| | I think that Anthony is missing an important distinction. I am indeed angry that we were sent to war over WMD that evidently weren't there. George Tenet certainly did not deserve a medal of freedom for having supplied bad intelligence. The Attorney General should not have tried unilaterally to suspect the writ of habeas corpus, in clear violation of the U.S. Constitution. We could make a long list of mistakes, errors, and flagrant disregard for justice, morality, and legality. They do indeed make me angry and they should be addressed by constitutional and legal means.
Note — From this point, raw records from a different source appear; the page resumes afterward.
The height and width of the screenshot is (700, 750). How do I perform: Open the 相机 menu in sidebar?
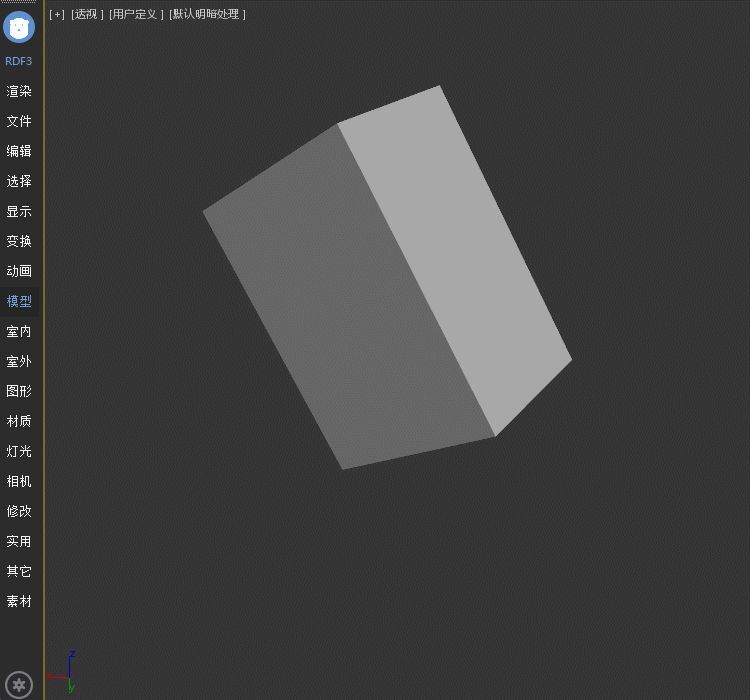coord(19,481)
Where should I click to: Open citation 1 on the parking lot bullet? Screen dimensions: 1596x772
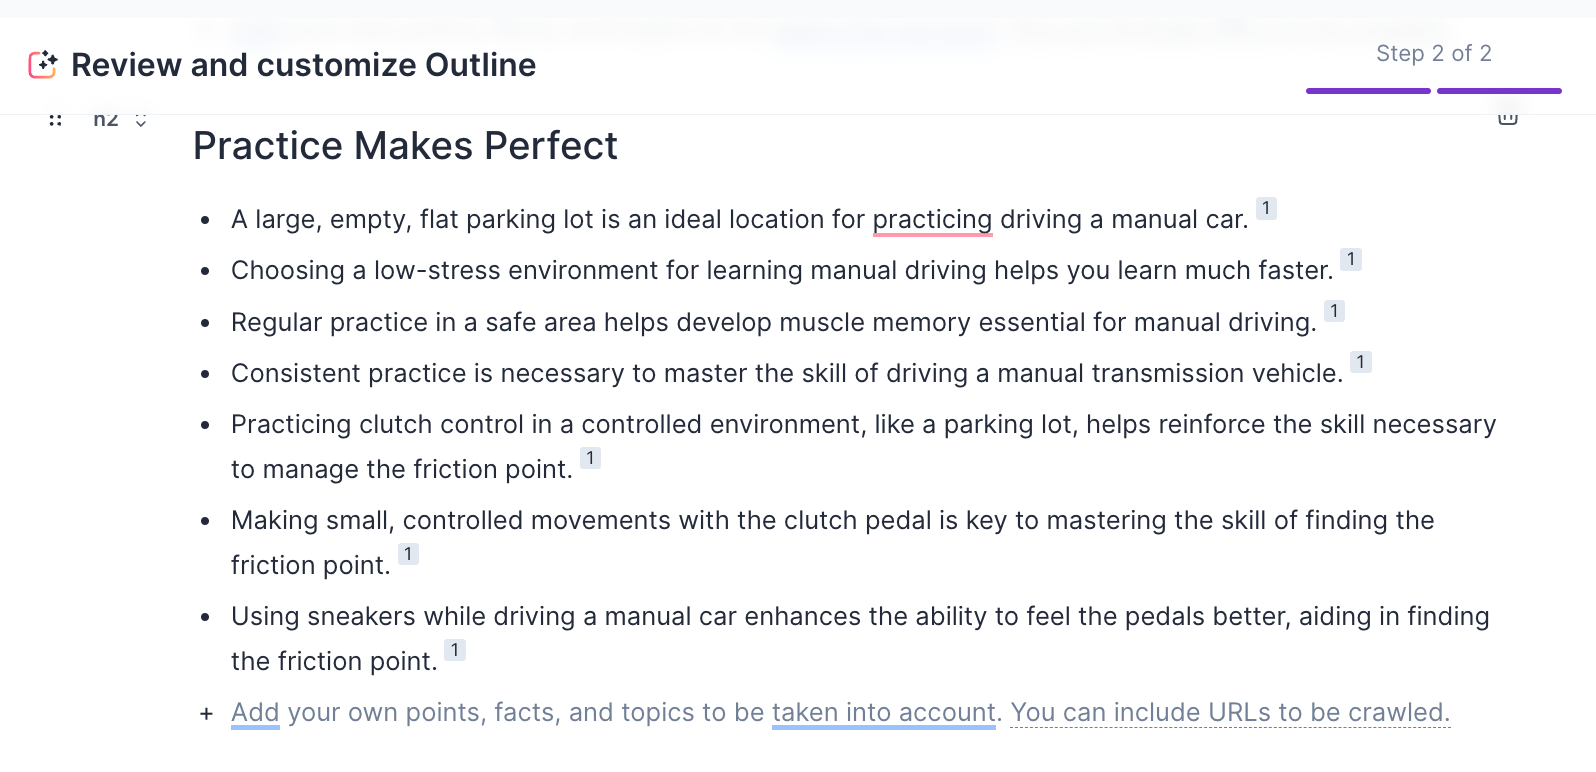click(1266, 208)
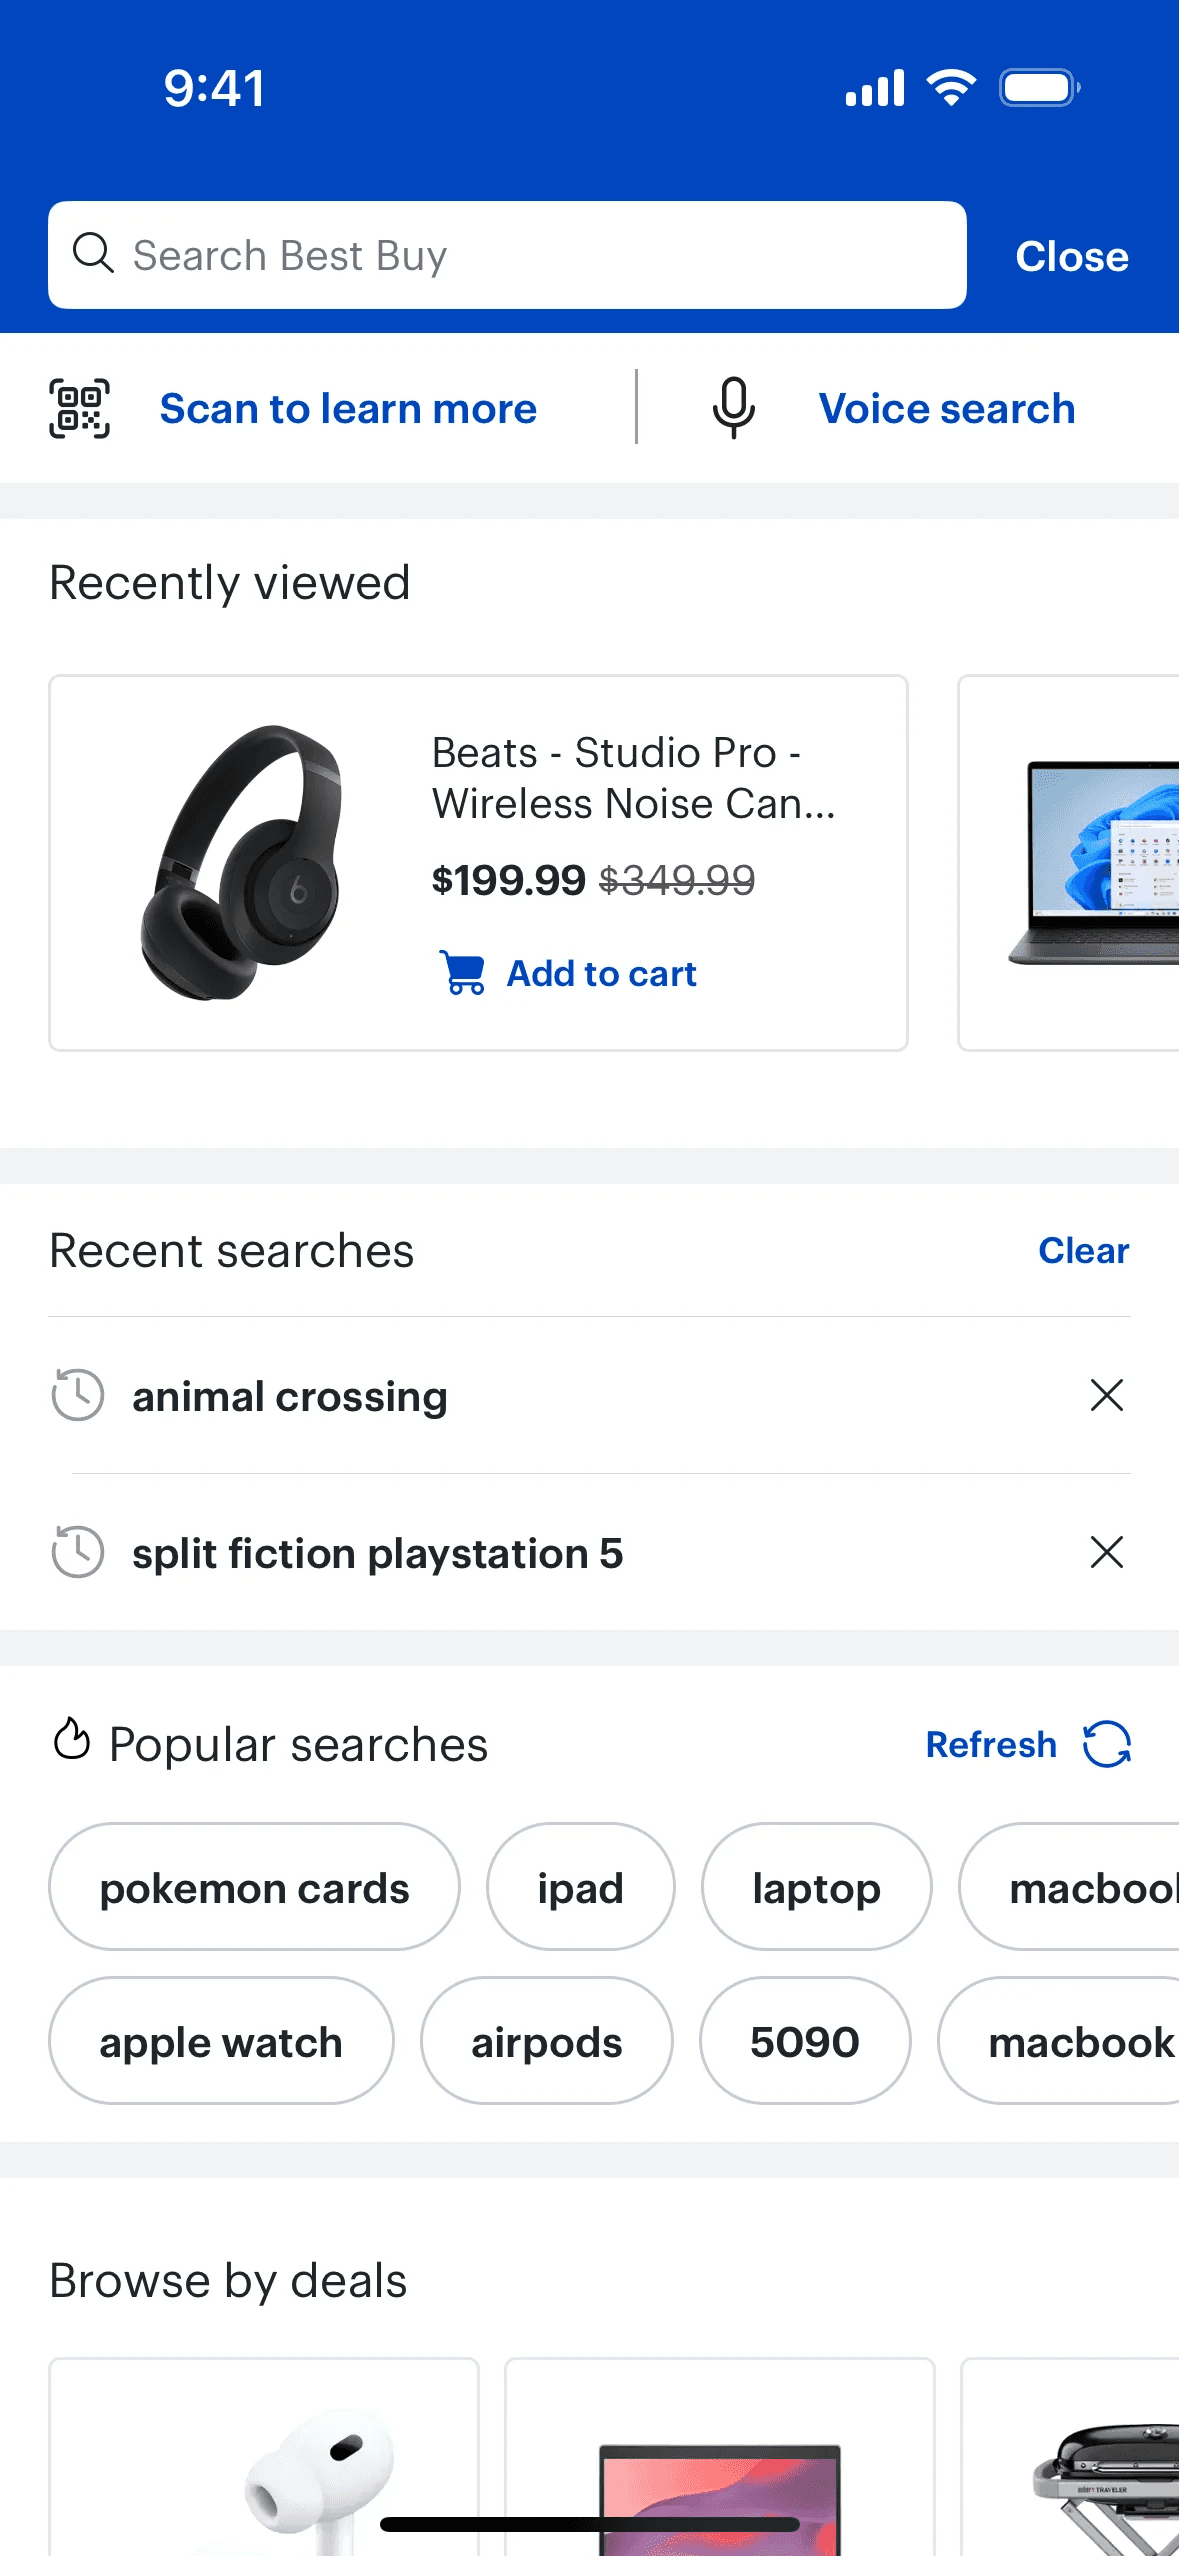
Task: Tap the microphone voice search icon
Action: 733,408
The Supreme Court has already slapped the Administration quite hard over the issue of habeas corpus, in a case in which the Cato Institute was deeply involved. (More legal action will still be needed, but the Ashcroft doctrine on designating people as "enemy combatants" and then dropping them into a hole has been repudiated.) Legal prosecution is appropriate for those who stepped way over the line and abused and tormented prisoners.
None of the above induces me to offer toasts to the killing of U.S. soldiers. They do not make me write in glowing terms about "the Iraqi resistance," a determined group of killers which is, I can assure you, organized by the nastiest, most evil, vicious characters I hope you never have the opportunity to meet. They do not lead me to mock the death of Pat Tillman by friendly fire in Afghanistan. They do not lead me to malign Iraqi police recruits, people who, for the most part, should be admired for their courage, not called "quislings" and "traitors." (Justin Raimondo now denies that his use of such language evinced any desire that they should be killed, but he has also written that his description must have been accurate, since (I cannot locate the link at the moment, so this is a close paraphrase) "the Iraqis sure are killing a lot of them [police recruits]."
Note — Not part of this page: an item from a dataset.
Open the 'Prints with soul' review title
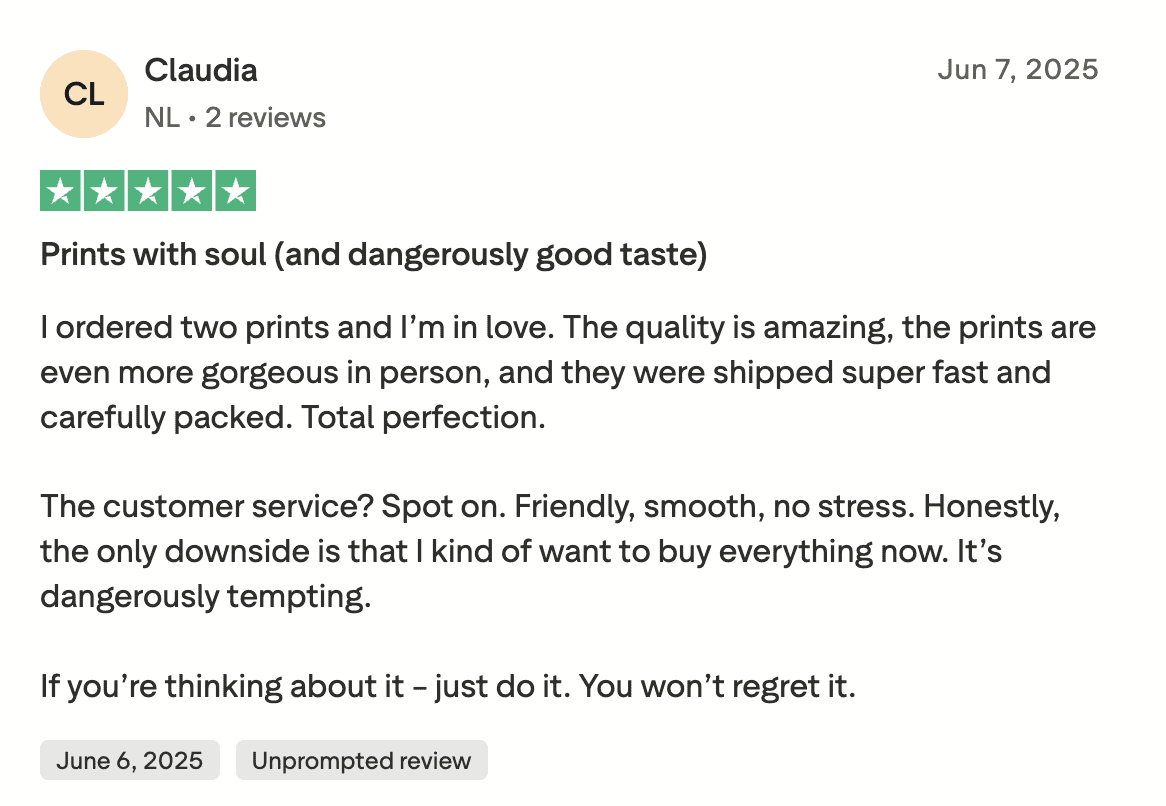 (373, 255)
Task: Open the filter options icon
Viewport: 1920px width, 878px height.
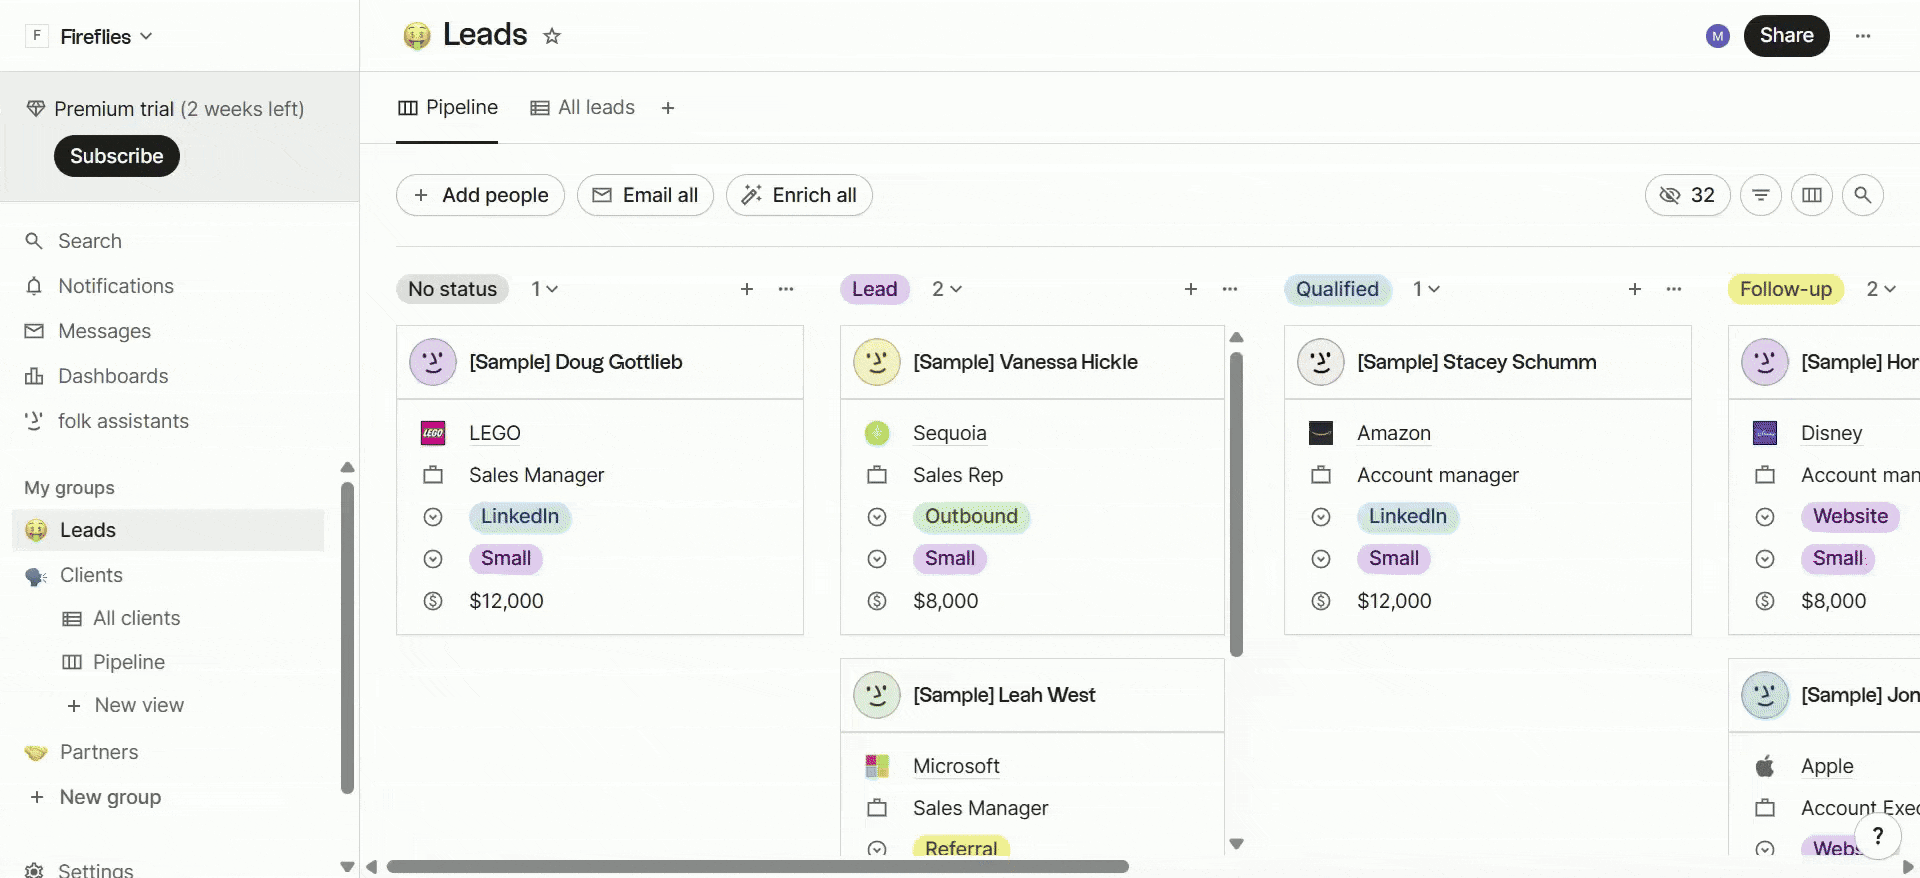Action: click(1761, 195)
As to the issue of whether withdrawal should be immediate or not, the issue is not as clear cut as Anthony suggests. The argument against going to war is not the same argument as the one for immediate withdrawal; it does not follow that if you were against the war, you should have to be for immediate withdrawal, for the reason that the situation has been changed by the decision to go to war. The consequences of a pell-mell rush for the exits (of the sort that Raimondo seems to prefer, not even a retreat, but a rout) would be a civil war that would result in the deaths of hundreds of thousands, possibly even millions of people. It would mean the emergence of a "failed state" on the lines of Afghanistan prior to the Karzai government, with warlordism and a proliferation of terrorist training camps. Now that there has been an election and a government will probably be formed soon, we can begin to think about withdrawal without such consequences. (No, I do not have a detailed timetable in my pocket.) The U.S. government is obligated not to create a condition of detrimental reliance by millions of people and then simply pull the rug out from under them, dooming them to mass execution, as the jihadis and Ba'athists would surely carry out. We have an obligation to help them to build a constitutional state that is tolerable to us (i.e., neither a threat nor a safe harbor for al Qaeda) and at least much better than what they had before.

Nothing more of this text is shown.